Section 270.06, Stats., defines a "trial" as "the judicial examination of the issues between the parties, whether they be issues of law or fact." This provision has been interpreted as excluding discovery proceedings undertaken before the pleadings have been completed. Cousins v. Schroeder (1919), 169 Wis. 438, 440-441, 172 N.W. 953. In that case, the court held that the banking commissioner properly refused to produce certain records in his custody for discovery which by statute he was required to keep confidential "except when called as a witness in any criminal proceeding or trial in a court of justice."
More recently, in Strong v. State (1967), 36 Wis.2d 324, 327, 152 N.W.2d 890, the Wisconsin Supreme Court adopted the definition of the term "trial" in Berness v. State (1935), 263 Ala. 641, 646, 83 So.2d 613, as "`proceedings in open court, after pleadings are finished, down to and including rendition of the verdict.'" On the basis of this definition, the court excluded the sentencing proceeding from the definition of "trial." Furthermore, the court has held that a preliminary hearing in a criminal action is not part of the trial. State ex rel. Kennon v. Hanley (1946), 249 Wis. 399, 401, 24 N.W.2d 683.

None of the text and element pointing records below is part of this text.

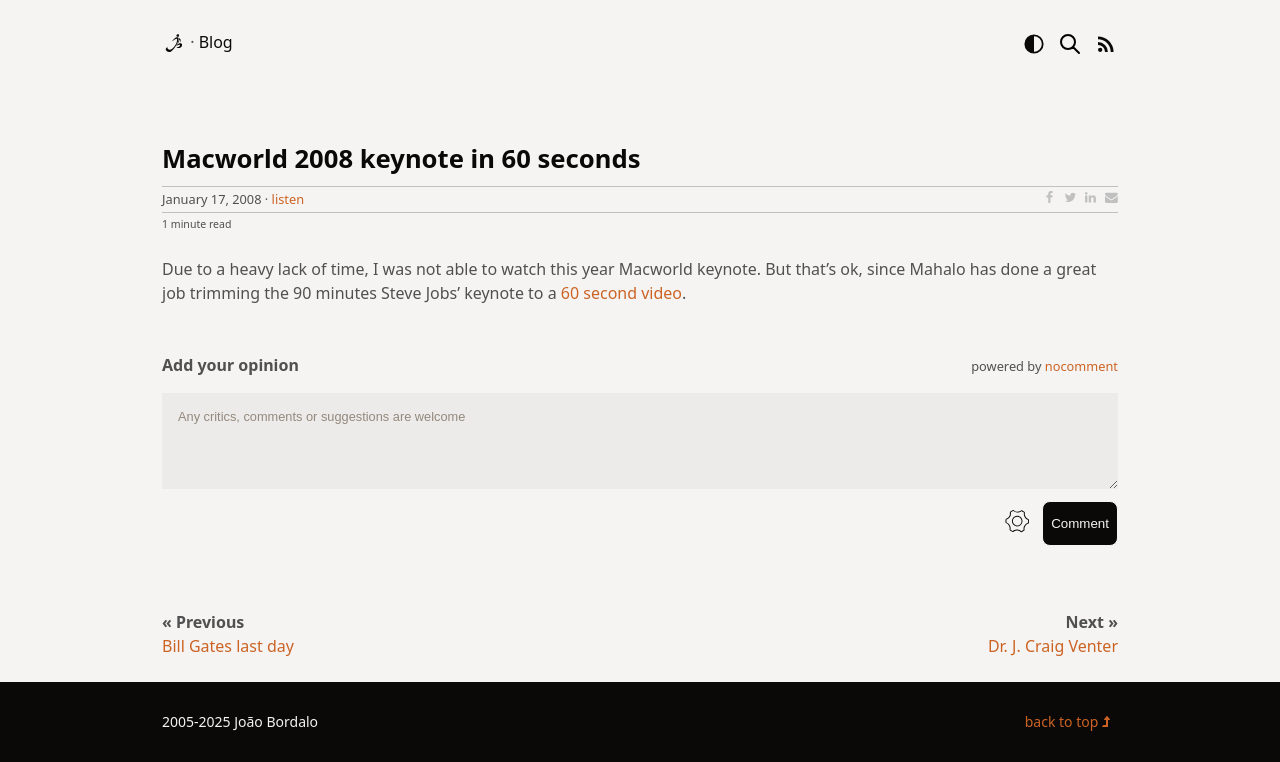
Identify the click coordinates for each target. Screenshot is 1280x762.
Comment (1080, 523)
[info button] (1017, 523)
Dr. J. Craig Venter (1053, 646)
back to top (1071, 721)
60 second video (621, 293)
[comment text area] (640, 441)
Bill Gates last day (228, 646)
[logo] (176, 42)
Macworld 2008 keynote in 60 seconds (401, 158)
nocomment (1081, 366)
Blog (216, 42)
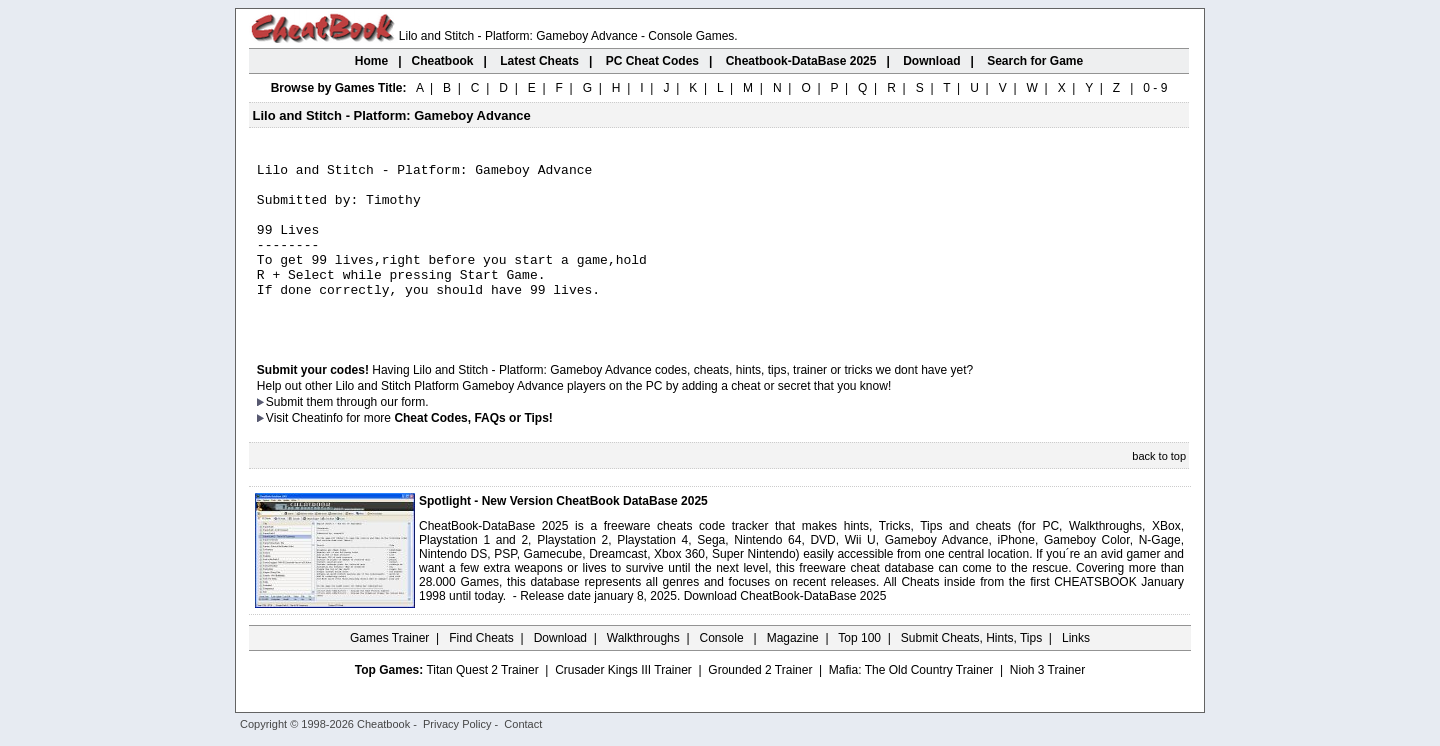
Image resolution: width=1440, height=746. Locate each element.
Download (560, 671)
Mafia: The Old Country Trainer (911, 703)
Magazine (793, 671)
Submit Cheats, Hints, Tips (971, 671)
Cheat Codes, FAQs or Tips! (473, 451)
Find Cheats (481, 671)
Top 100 (859, 671)
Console (723, 671)
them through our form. (368, 435)
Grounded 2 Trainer (760, 703)
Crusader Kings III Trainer (623, 703)
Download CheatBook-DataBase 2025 (785, 629)
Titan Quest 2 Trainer (482, 703)
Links (1076, 671)
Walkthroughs (643, 671)
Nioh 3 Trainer (1047, 703)
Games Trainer (389, 671)
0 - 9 (1155, 88)
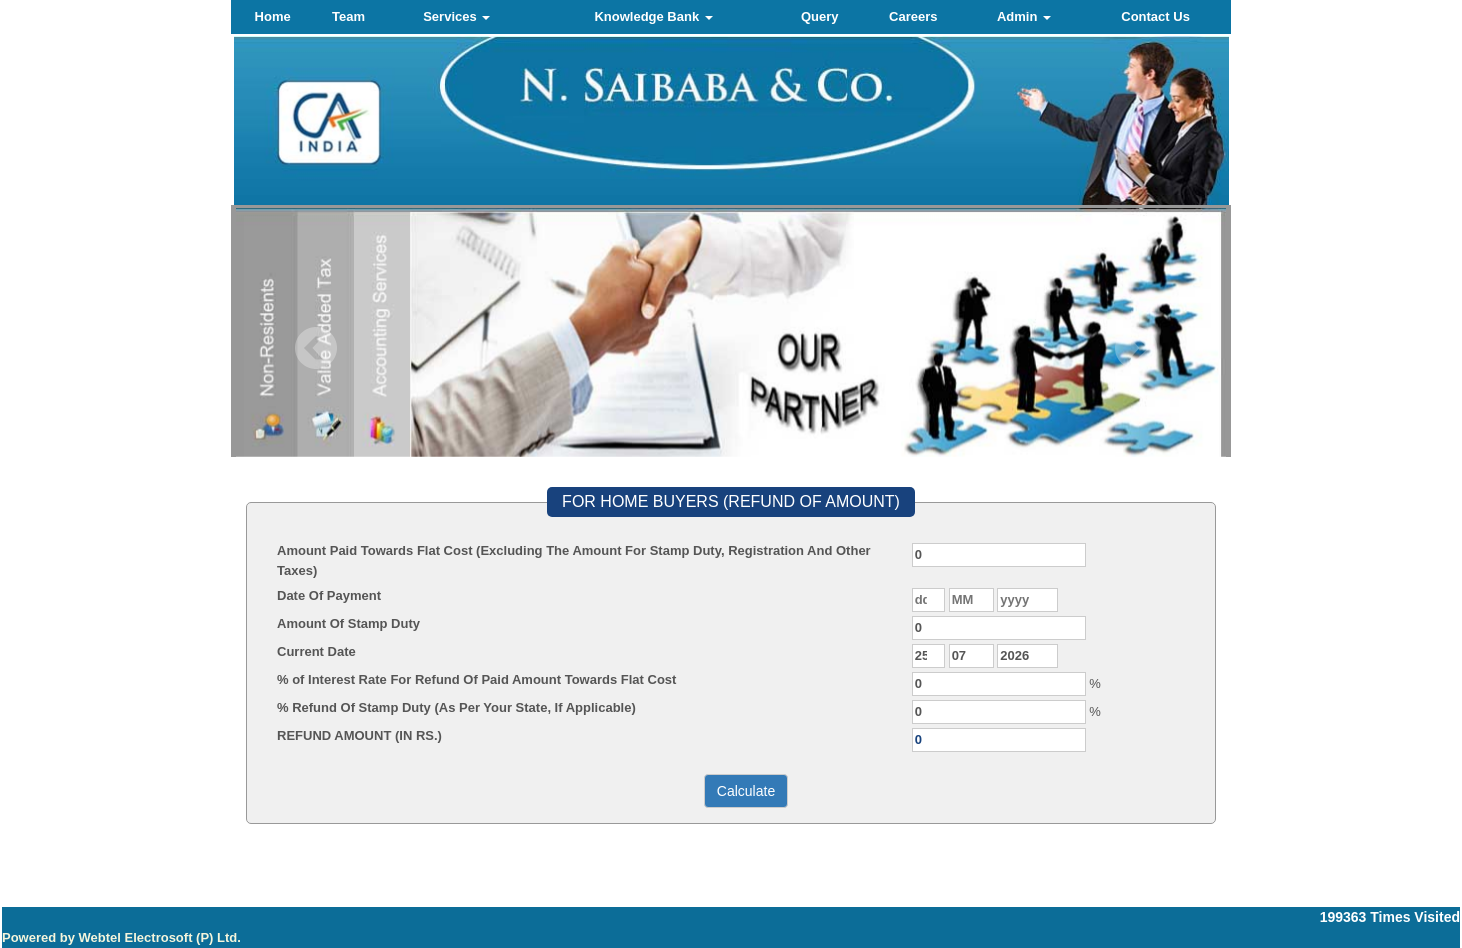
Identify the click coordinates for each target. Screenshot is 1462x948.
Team (348, 16)
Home (273, 16)
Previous (316, 348)
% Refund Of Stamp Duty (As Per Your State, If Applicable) (456, 707)
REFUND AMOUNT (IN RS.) (359, 735)
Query (820, 16)
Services (456, 16)
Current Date (316, 651)
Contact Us (1155, 16)
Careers (913, 16)
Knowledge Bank (653, 16)
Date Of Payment (329, 595)
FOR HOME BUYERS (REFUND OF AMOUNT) (731, 501)
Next (1135, 348)
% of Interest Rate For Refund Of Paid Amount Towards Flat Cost (476, 679)
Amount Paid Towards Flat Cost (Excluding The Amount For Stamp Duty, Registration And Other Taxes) (574, 560)
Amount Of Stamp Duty (348, 623)
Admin (1024, 16)
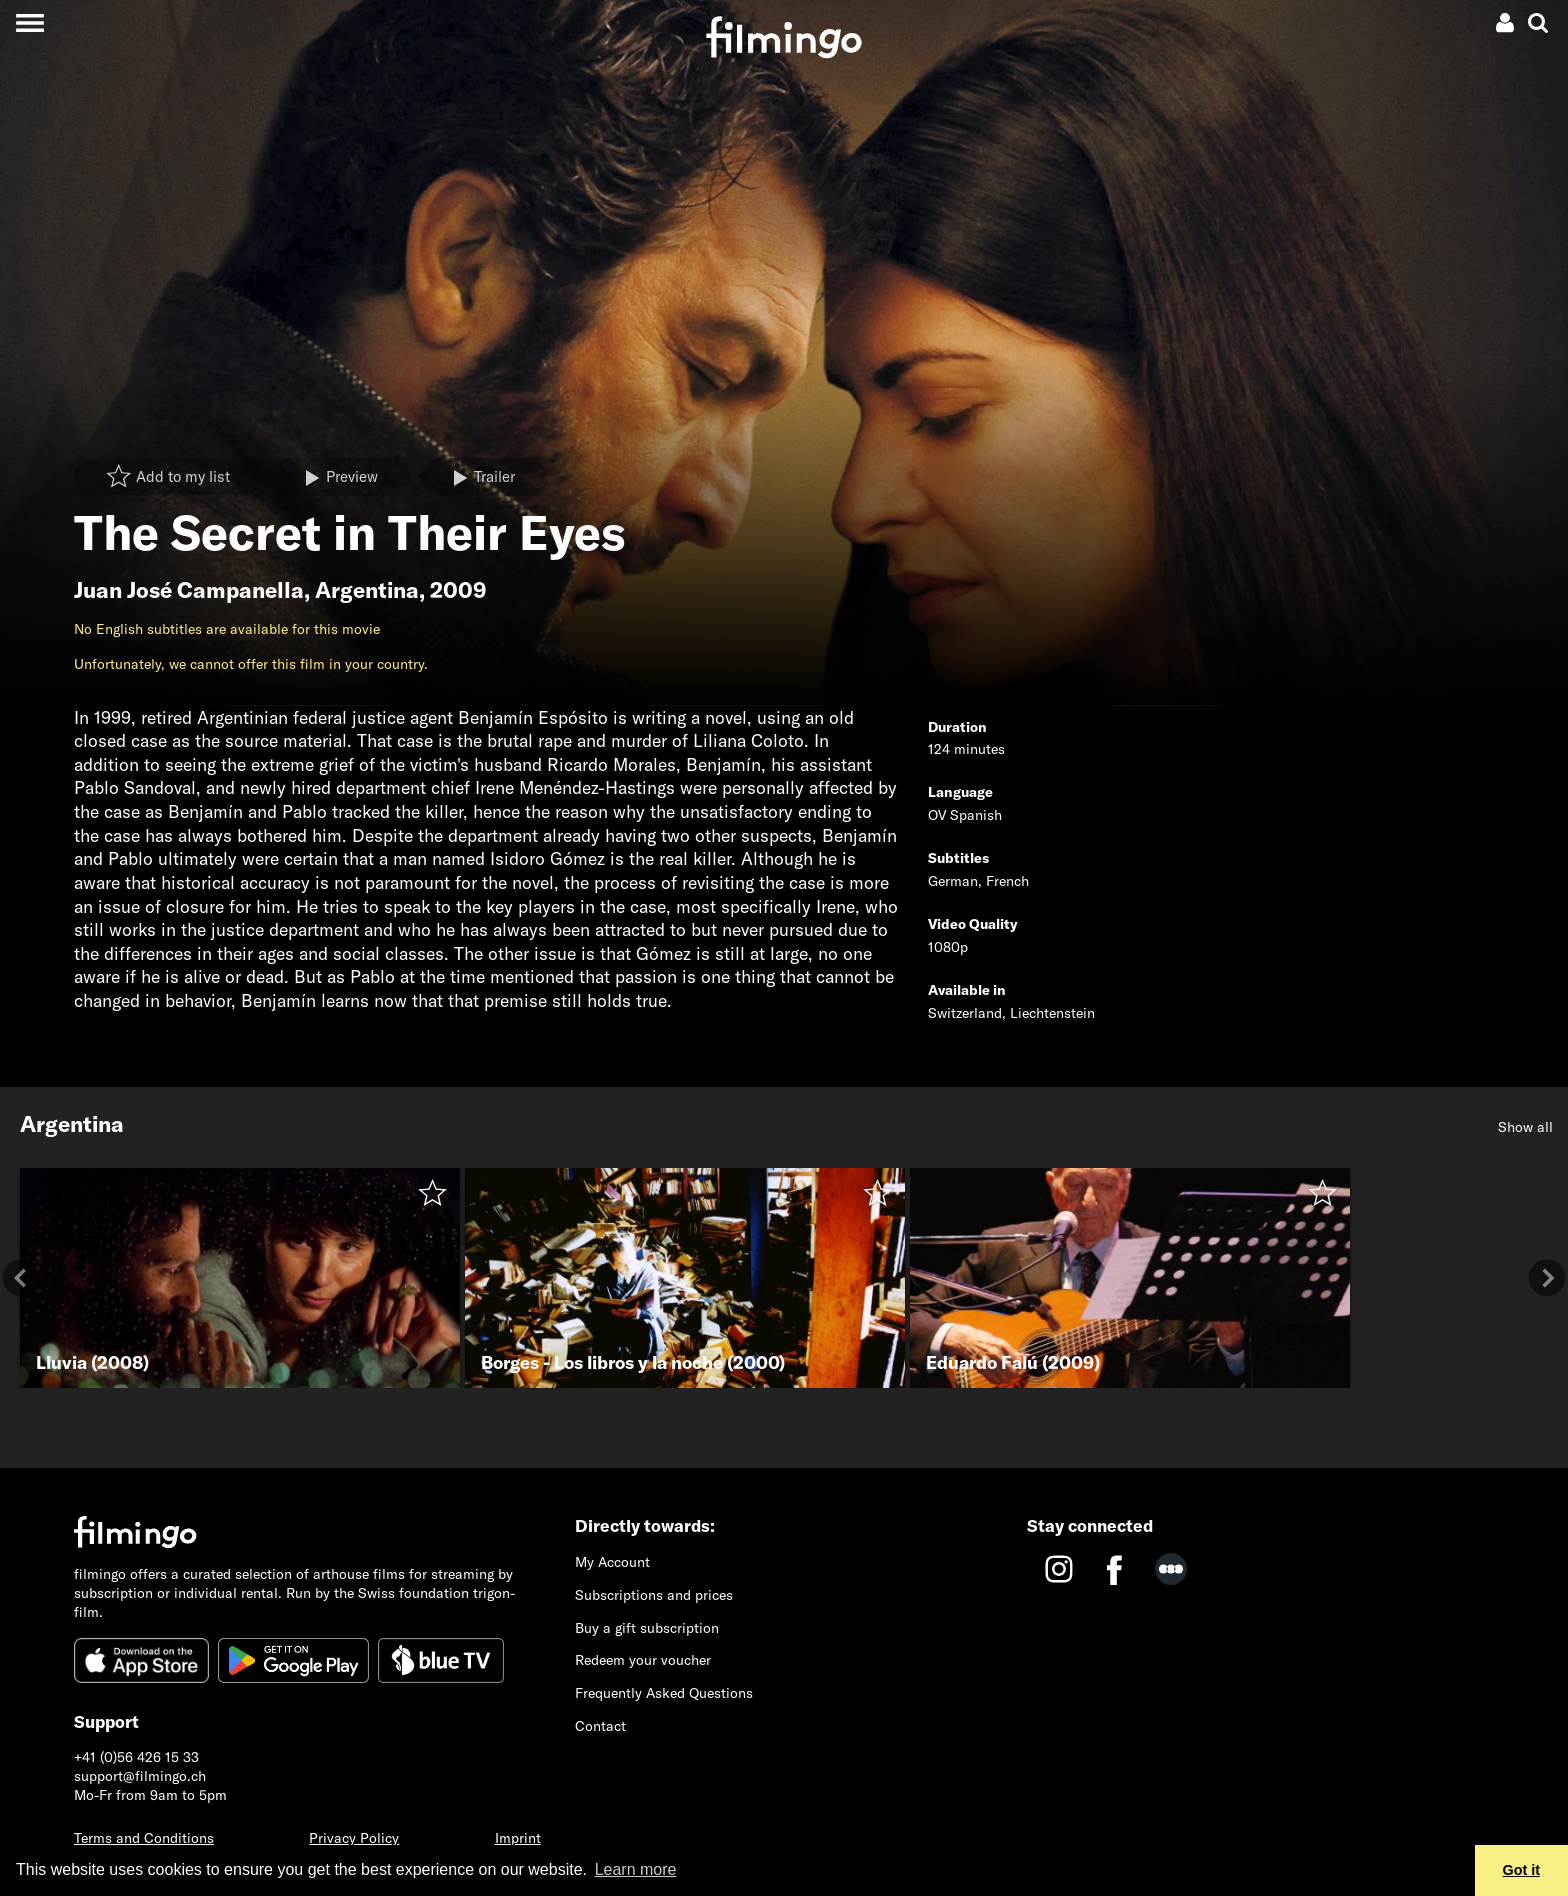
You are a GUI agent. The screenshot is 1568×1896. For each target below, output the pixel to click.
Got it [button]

As a general rule, all privileges, including the physician-patient privilege, apply "at all stages of all actions, cases and proceedings; . . ." Sec. 911.01 (3), Stats. The provisions of sec. 905.04 (4) (d), Stats., barring the physician-patient privilege in "trials for homicide" is an exception from this rule. It is clear from a comparison of sec. 905.04 (4) (d), Stats., with sec. 911.01 (3), Stats., that this exception does not apply coextensively with the privilege. Furthermore, the term "trial" in both civil and criminal actions has been limited by the supreme court to the ultimate resolution of all issues, legal and factual, in dispute. Accordingly, sec. 905.04 (4) (d), Stats., must be construed as limited only to that stage of the criminal action during which there is a judicial examination and resolution of all issues culminating in a jury verdict or findings of fact. Strong v. State, supra, at 327.